The devil finds work for idle minds, so the next regulatory move was to obtain FAA approval for the system’s altimeter information, to officially unlock our airport’s brand spanking new GPS approach. While measuring altimeter was not hard, the real challenge was finding some regulatory precedent for FAA approval. Leaping ahead a year, our Automated Unicom was then anointed an FAA Approved Altimeter Setting Source.

Next came FAA approval of the system’s visibility capability. We knew traditional AWOS systems were a maintenance headache, so we found and integrated a military “tactical weather sensor” onto the Automated Unicom. The system was then defined as an Automated Unicom, requiring no AC power (it recharges off a lighted windsock), requiring no frequency allocation (it operates right on unicom) and automatically greeting pilots on Unicom, provides full-service radio-checks and advisory weather, and offers FAA-approved altimeter and visibility, unlocking any airport to all-weather private and commercial flight operations, 24/7.

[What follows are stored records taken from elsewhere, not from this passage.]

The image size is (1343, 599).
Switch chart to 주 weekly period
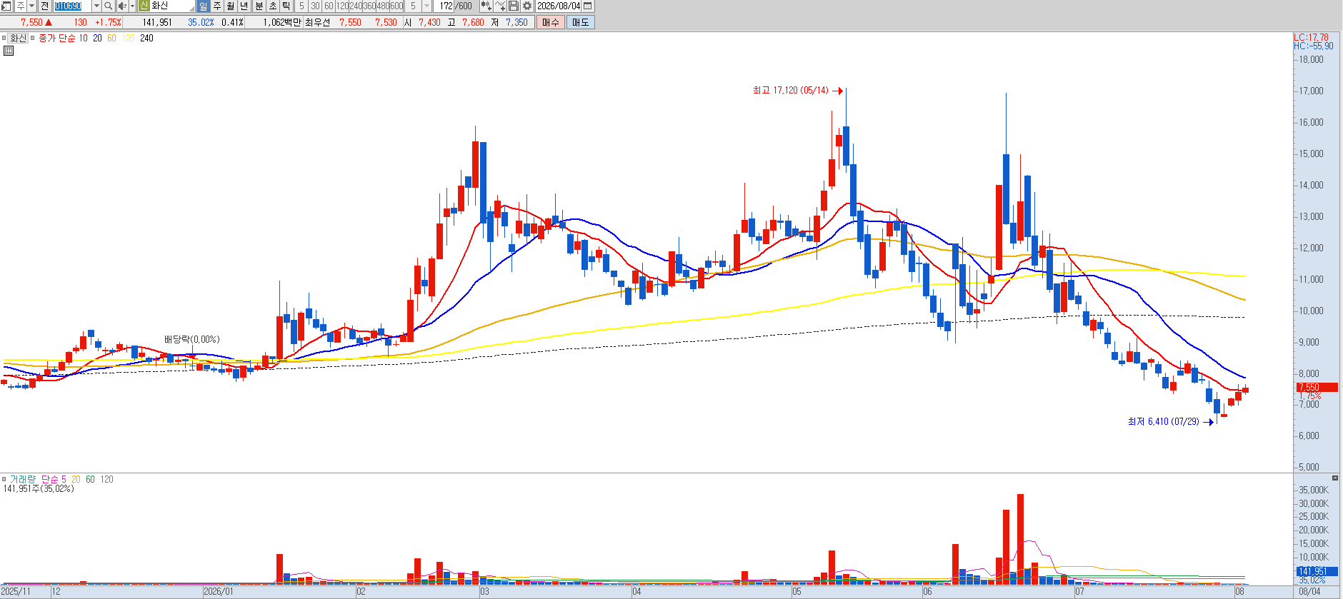pos(216,6)
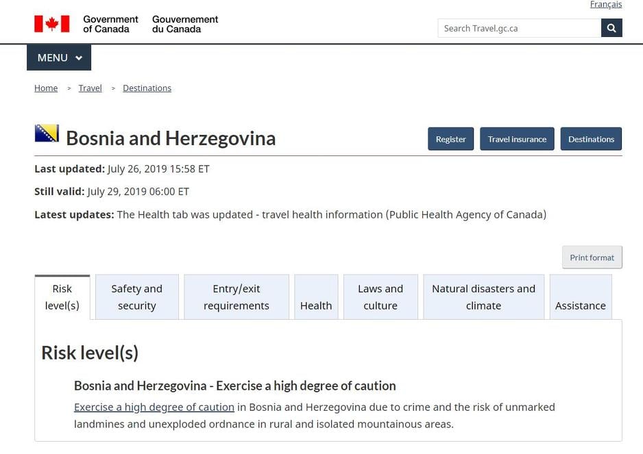The width and height of the screenshot is (643, 454).
Task: Click the search magnifying glass icon
Action: coord(611,28)
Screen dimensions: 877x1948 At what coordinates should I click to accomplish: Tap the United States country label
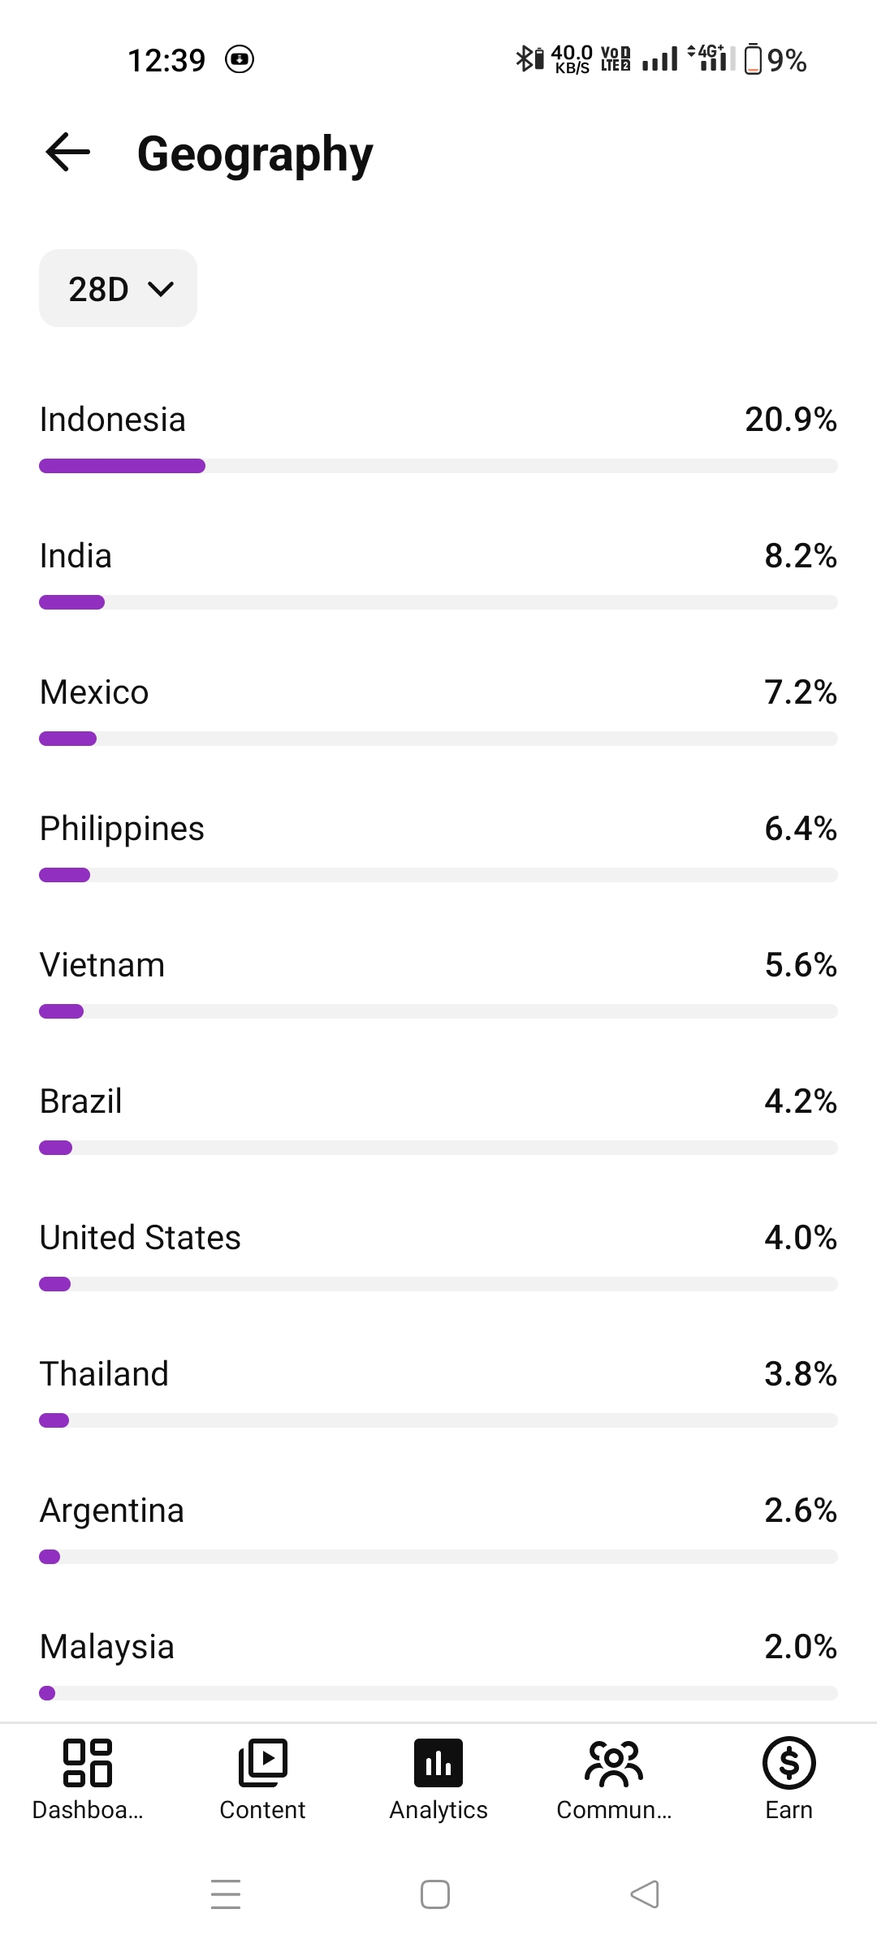140,1238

In time, FAA asked us downtown for yet another little chat. It seemed that in all the excitement about rolling out GPS approaches, they sort of forgot about providing some form of equally rapidly deployable “approved weather” — necessary for pilots to actually be able to use any of those shiny new GPS approaches.

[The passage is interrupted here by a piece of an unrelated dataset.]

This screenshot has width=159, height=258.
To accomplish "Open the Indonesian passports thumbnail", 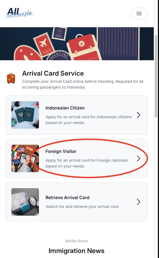I will (25, 115).
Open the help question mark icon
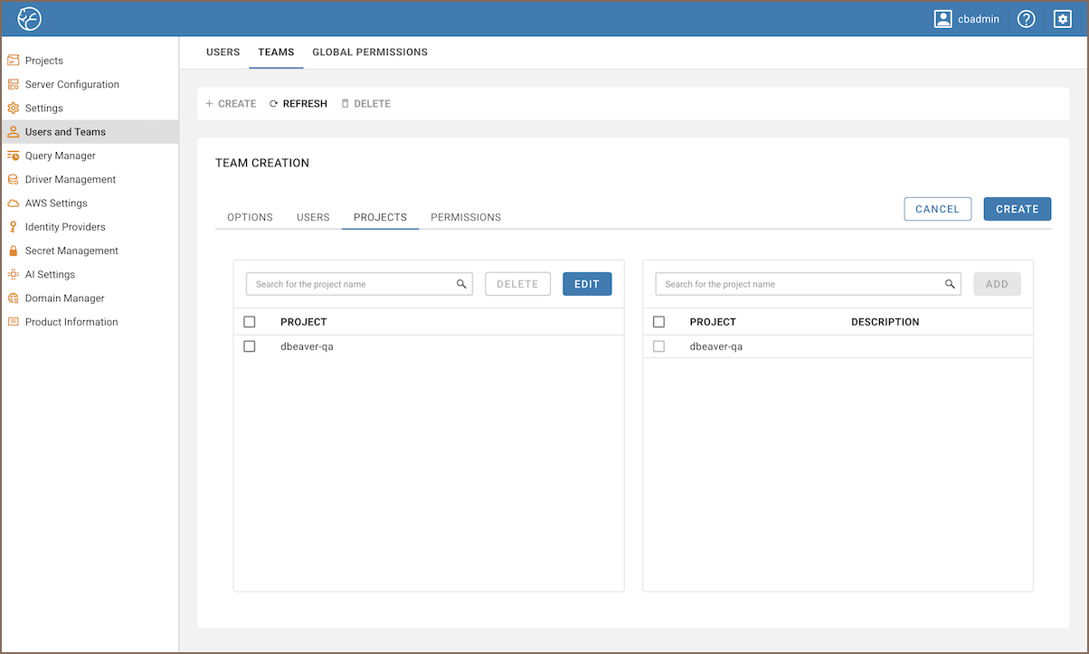 (1026, 19)
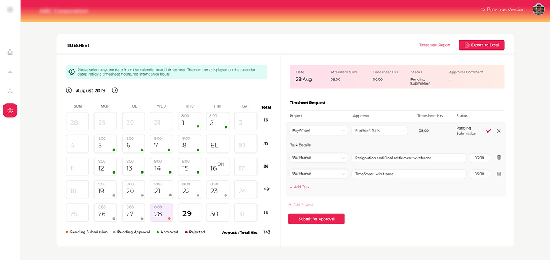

FAA asked, “Could you please come in and get your Automated Unicom system certified as an AWOS? It should only take about 60-90 days.” In a relative bureaucratic flash (two years) the SuperAWOS was born, an FAA-approved plug-and-play, low-cost, low-maintenance AWOS, that provides any airport with full-service Unicom coverage, available for any airport under the FAA/AIP program.

Future Innovations

Believe it or not, there is verifiable evidence that the future for innovation in all aspects of aviation looks brighter than ever. The safety benefits of innovation have already forced FAA to rethink the way it does business. FAA used to deny 99.99 percent of reliable technology because it wasn’t 99.999999 percent reliable; which was silly. The agency finally realized that while there was no harm in striving for perfection, it was unrealistic for FAA to make the industry hold its breath until perfection could be achieved. With trepidation, FAA has developed more realistic standards, providing an equivalent level of safety.

The looming collision between an increasingly overwhelming air traffic workload, unsolvable with any amount of tax dollars, will eventually drive responsibility for basic traffic separation out of the hands of a relatively small number of over-loaded controllers and into the hands (and cockpits) of many pilots; through a variety of traffic detection systems and devices. FAA’s recently announced policy shift moving toward ADS-B is evidence of that inevitable transition. And yes, we have some more exciting tricks up our sleeve on the air traffic front as well.

In all, I’m quite optimistic. Nothing can stand the onslaught of common sense; it always wins in the end. Sometimes it just takes a little while to poke its head through the confusion.